» **DIRECTIONS**: After finding the line that holds "Instruction: Collapse right" below, set down that line and the rest through the final one exactly, leaving the pictures out.

» **MATERIAL PROVIDED**:
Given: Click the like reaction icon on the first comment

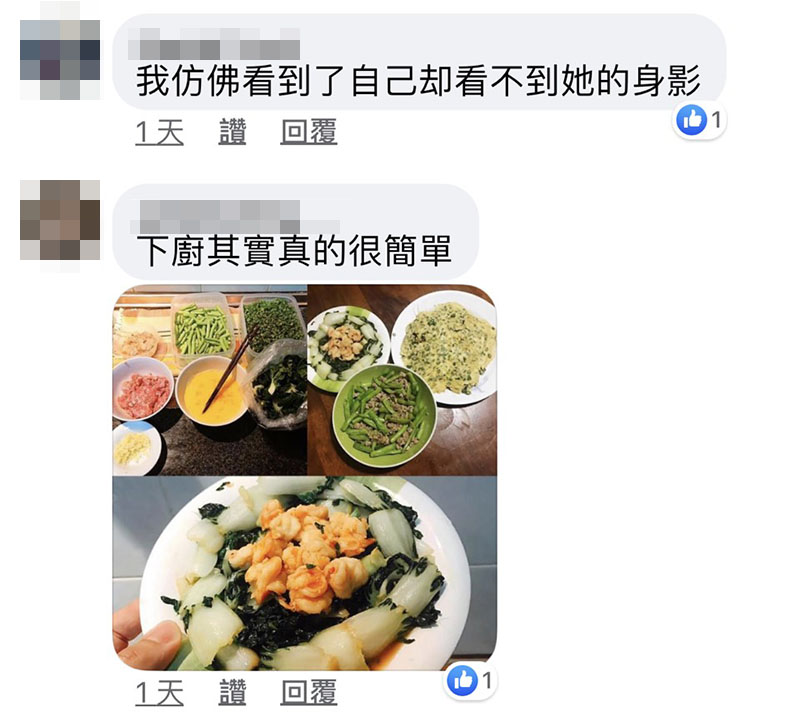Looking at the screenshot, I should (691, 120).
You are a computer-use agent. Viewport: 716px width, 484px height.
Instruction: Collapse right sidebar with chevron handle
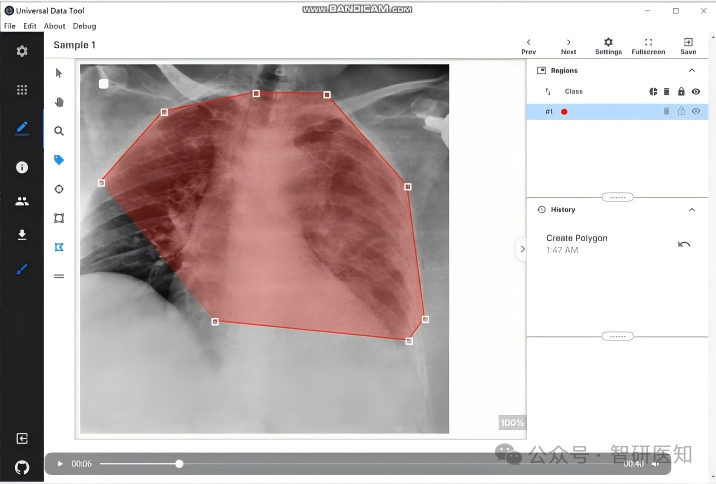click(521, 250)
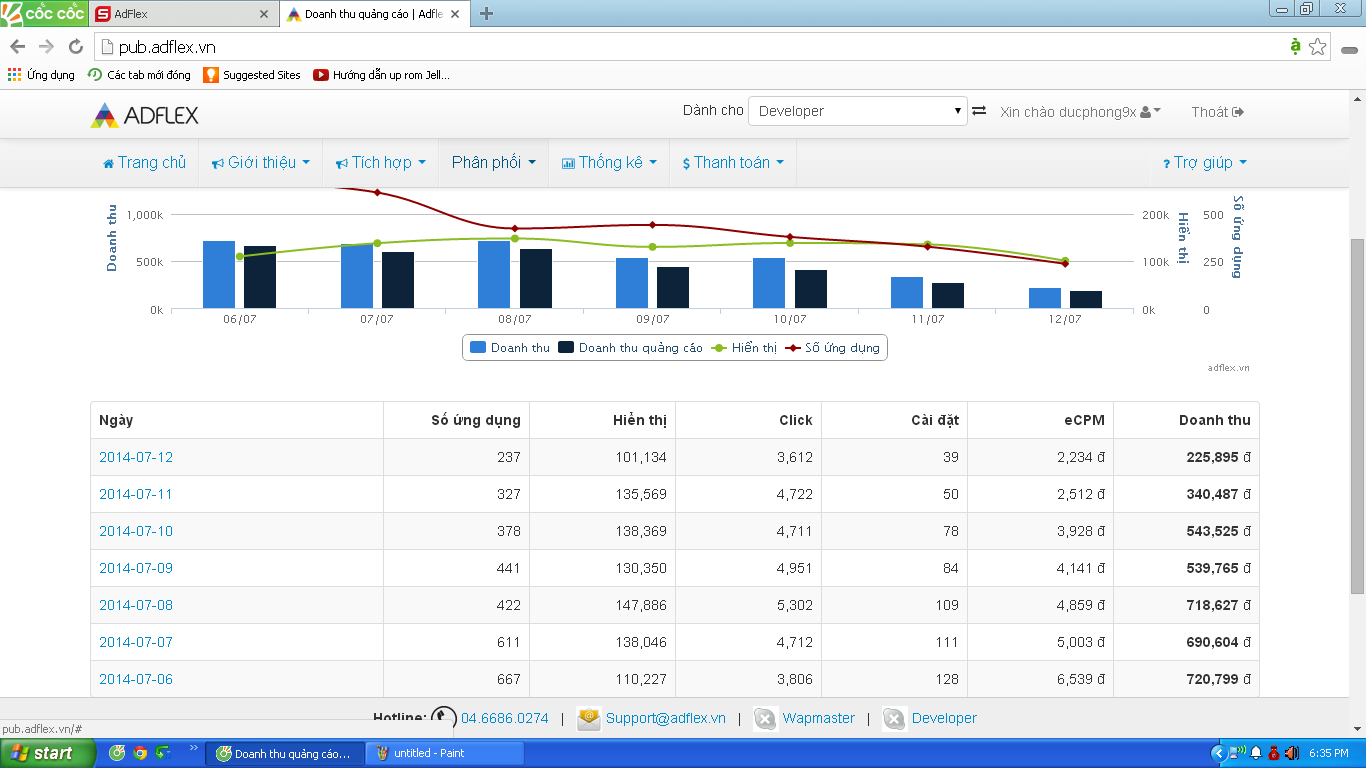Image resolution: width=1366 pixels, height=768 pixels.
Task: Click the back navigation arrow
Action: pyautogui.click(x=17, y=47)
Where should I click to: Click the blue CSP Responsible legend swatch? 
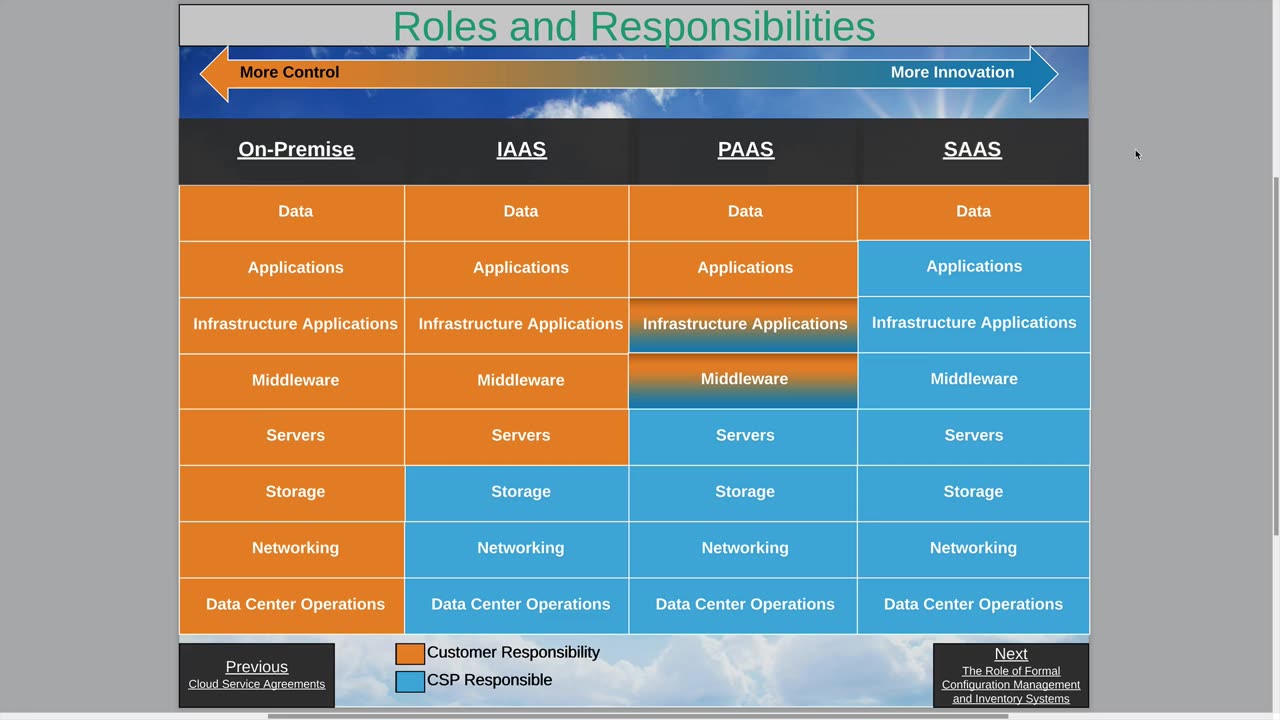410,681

» **SOLUTION FOR THIS PROBLEM**:
Instruction: Collapse right sidebar with chevron handle
click(521, 250)
Image resolution: width=1366 pixels, height=768 pixels.
Task: Click the back navigation arrow
Action: pyautogui.click(x=17, y=47)
Where should I click to: Click the blue CSP Responsible legend swatch? 
410,681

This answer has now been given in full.